When you brought up high-tec ultra hd super crispy I thought to myself, Dreammer, that is exactly the transition I’m in at the moment but in reverse. I’m downgrading my high-tec crispiness for an older style sound to gain that rawness without loosing too much quality. The same can be said for my video projects, high-tec digital high definition crispiness downgraded to look older, noisier, darker in terms of shade without losing quality. I was watching the Dave Grohl - Sound City documentary the other night and the premiss of the documentary was about the very subject of this thread, feel. Feel is being human, being human is to make mistakes, mistakes that shouldn’t be corrected because it loses the feel. Sound and vision is about feel. We’re not mechanical animals.
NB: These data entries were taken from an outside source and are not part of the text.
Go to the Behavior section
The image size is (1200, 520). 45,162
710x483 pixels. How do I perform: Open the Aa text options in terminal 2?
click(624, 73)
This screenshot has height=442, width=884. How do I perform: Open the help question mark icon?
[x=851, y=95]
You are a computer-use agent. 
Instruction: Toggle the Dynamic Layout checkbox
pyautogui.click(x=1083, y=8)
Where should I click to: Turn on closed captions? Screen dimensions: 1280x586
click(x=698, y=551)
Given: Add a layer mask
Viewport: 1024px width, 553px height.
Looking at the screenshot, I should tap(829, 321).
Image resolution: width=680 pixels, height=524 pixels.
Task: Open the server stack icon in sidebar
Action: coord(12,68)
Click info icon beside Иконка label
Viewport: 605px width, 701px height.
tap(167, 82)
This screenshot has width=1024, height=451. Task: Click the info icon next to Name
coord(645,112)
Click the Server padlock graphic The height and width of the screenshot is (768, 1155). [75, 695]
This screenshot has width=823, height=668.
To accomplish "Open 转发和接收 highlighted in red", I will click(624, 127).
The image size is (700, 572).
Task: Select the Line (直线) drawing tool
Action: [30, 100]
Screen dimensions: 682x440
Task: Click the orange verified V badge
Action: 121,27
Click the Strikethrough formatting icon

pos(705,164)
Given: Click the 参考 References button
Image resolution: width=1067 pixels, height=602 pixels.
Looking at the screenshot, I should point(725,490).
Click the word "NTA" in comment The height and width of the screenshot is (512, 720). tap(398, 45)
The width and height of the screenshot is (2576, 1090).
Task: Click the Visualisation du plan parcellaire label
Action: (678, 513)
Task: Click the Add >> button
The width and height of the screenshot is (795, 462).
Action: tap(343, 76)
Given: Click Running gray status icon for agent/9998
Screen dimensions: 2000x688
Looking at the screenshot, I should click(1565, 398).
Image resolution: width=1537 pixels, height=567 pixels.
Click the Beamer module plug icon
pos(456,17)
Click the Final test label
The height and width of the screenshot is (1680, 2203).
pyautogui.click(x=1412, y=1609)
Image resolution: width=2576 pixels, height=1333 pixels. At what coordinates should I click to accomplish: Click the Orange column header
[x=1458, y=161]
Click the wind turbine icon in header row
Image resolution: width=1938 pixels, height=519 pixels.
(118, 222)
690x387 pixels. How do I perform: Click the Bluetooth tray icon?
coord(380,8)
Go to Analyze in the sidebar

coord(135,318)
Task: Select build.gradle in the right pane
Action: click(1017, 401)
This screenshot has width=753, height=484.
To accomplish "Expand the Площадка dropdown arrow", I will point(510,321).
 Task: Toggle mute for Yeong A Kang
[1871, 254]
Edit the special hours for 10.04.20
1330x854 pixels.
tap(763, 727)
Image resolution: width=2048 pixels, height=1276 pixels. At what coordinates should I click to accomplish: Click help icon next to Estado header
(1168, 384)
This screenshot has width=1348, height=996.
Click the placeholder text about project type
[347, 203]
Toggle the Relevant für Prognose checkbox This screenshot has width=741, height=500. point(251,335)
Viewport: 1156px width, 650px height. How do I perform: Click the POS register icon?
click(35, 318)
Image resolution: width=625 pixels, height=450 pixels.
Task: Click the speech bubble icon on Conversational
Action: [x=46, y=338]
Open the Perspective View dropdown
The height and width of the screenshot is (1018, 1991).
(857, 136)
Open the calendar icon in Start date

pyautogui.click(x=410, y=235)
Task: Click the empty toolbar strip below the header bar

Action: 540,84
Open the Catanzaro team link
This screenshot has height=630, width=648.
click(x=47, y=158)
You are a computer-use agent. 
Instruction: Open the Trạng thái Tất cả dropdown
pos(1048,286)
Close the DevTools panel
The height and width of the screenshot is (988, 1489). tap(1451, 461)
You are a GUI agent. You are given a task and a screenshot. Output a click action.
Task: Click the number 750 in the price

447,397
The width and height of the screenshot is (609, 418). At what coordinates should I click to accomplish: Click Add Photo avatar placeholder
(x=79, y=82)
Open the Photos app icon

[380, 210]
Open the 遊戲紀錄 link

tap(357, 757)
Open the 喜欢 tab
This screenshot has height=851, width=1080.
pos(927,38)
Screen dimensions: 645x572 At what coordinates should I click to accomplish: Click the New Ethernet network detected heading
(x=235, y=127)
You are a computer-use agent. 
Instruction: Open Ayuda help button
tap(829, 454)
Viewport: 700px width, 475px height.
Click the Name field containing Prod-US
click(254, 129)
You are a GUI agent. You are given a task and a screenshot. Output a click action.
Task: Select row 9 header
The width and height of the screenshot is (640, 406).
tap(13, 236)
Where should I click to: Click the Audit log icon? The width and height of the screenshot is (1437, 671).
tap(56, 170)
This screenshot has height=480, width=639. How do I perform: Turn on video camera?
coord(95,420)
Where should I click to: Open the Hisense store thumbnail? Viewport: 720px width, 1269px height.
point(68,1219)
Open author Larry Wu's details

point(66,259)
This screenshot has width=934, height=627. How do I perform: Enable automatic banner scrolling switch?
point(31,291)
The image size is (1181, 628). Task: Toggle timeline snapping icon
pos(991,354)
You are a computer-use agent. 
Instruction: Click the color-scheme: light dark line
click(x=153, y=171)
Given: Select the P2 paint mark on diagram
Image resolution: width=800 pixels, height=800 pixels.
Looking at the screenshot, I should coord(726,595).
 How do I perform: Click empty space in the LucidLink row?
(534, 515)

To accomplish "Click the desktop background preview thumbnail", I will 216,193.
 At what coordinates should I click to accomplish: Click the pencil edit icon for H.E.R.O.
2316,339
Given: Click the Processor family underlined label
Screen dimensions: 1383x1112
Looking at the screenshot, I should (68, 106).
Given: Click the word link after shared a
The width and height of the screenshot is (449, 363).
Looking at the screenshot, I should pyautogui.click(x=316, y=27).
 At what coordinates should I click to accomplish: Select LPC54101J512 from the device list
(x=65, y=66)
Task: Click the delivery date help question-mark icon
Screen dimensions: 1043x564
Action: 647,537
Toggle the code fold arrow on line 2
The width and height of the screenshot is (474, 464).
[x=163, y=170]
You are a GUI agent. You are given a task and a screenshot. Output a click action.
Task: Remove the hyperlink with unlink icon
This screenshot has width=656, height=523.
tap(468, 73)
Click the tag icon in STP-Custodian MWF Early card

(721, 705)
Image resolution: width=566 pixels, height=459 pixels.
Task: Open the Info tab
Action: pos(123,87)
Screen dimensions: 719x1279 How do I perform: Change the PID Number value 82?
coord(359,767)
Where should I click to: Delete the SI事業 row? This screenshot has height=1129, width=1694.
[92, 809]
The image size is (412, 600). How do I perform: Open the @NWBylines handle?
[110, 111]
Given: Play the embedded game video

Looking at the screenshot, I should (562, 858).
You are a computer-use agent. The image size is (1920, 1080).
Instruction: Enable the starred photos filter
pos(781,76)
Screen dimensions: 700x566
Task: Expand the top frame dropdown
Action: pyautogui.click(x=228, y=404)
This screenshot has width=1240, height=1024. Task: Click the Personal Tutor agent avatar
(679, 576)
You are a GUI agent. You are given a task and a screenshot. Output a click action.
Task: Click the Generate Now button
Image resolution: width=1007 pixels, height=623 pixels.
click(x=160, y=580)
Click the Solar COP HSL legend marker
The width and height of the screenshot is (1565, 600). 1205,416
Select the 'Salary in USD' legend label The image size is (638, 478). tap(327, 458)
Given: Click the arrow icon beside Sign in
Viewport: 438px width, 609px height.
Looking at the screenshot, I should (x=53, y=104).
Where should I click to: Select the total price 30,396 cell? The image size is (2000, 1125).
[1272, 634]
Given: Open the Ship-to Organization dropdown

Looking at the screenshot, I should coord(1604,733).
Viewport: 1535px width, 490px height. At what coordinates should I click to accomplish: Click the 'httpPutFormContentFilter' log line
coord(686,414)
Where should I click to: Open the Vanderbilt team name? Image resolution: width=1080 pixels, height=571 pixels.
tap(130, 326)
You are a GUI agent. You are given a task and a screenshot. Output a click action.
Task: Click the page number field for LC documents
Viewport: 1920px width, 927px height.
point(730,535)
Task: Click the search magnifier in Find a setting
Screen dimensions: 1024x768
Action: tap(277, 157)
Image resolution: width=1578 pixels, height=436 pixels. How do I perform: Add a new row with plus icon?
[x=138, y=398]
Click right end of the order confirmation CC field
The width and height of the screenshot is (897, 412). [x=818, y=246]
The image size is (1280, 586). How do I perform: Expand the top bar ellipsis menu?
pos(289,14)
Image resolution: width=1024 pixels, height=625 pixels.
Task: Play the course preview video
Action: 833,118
Ummm subscription-based licensing. I have to admit I did have my reservations. One fundamental question I asked first was if I brought a subscription would I surrender my perpetual license. Adobe said no, so I said you have a deal. Because Adobe have the market cornered. They have the tools. Previously Adobe divided the tools under a perpetual licensing model. How about instead of dividing the tools, we offer you all the tools under a subscription licensing model? Analogue time, Elektron sells four machines under a perpetual licensing model but you can only afford to purchase one machine, so you buy an Octatrack, that’s now yours for an eternity. You’ve grown to love your Octatrack and in turn Elektron but Elektron switches business models and now offers a subscription licensing model. That is, if you pay a monthly membership fee Elektron allows you to have all their machines. An Octatrack which you own but you also get an Analog Four, Machinedrum and a Monomachine. Is that a deal? Sure you can leave. But I love my Octatrack, I don’t want to leave. I wander what those other machines are like? If they’re any thing like the Octatrack they are going to be brilliant. Ahhh… snookered.